* What this task involves *
Report how many lines of the records below include the word "computer". Give nothing but the number.
Dataset Block Start
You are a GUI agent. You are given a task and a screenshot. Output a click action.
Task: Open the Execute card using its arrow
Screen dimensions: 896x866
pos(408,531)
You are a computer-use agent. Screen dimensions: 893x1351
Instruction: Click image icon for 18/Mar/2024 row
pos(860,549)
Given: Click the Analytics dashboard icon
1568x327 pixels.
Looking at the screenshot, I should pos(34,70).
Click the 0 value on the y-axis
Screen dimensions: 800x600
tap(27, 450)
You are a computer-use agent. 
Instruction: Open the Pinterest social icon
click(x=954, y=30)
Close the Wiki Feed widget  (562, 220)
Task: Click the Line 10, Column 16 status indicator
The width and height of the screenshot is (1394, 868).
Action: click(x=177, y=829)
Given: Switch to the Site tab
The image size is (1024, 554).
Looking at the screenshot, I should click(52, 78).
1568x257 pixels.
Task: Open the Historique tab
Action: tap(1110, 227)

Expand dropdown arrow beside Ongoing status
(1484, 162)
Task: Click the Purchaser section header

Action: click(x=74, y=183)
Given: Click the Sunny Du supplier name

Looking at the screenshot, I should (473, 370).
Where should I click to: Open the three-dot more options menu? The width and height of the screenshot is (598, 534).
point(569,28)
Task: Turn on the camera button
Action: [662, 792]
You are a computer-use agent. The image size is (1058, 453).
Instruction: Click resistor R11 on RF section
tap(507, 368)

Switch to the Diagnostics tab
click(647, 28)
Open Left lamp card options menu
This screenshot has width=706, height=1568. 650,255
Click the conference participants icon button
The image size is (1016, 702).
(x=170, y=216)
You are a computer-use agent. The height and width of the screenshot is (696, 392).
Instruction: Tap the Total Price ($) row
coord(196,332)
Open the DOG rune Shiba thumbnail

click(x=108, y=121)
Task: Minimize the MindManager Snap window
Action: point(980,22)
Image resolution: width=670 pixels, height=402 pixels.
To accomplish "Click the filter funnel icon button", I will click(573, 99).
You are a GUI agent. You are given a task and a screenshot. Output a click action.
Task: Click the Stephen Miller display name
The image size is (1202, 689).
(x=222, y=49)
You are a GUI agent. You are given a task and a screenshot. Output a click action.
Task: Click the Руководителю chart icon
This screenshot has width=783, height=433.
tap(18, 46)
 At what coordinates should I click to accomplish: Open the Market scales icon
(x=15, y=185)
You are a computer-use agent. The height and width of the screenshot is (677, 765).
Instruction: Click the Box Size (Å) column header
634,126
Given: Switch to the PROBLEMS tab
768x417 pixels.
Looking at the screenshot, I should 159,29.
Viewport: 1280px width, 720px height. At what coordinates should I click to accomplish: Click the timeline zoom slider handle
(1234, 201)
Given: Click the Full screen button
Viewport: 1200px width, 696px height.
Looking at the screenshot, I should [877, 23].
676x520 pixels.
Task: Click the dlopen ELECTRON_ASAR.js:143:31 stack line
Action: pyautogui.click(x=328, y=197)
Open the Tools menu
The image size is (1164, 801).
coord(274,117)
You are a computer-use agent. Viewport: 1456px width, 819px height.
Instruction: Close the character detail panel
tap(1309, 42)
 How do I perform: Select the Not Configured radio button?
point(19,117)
Dataset Block End
* Response box *
6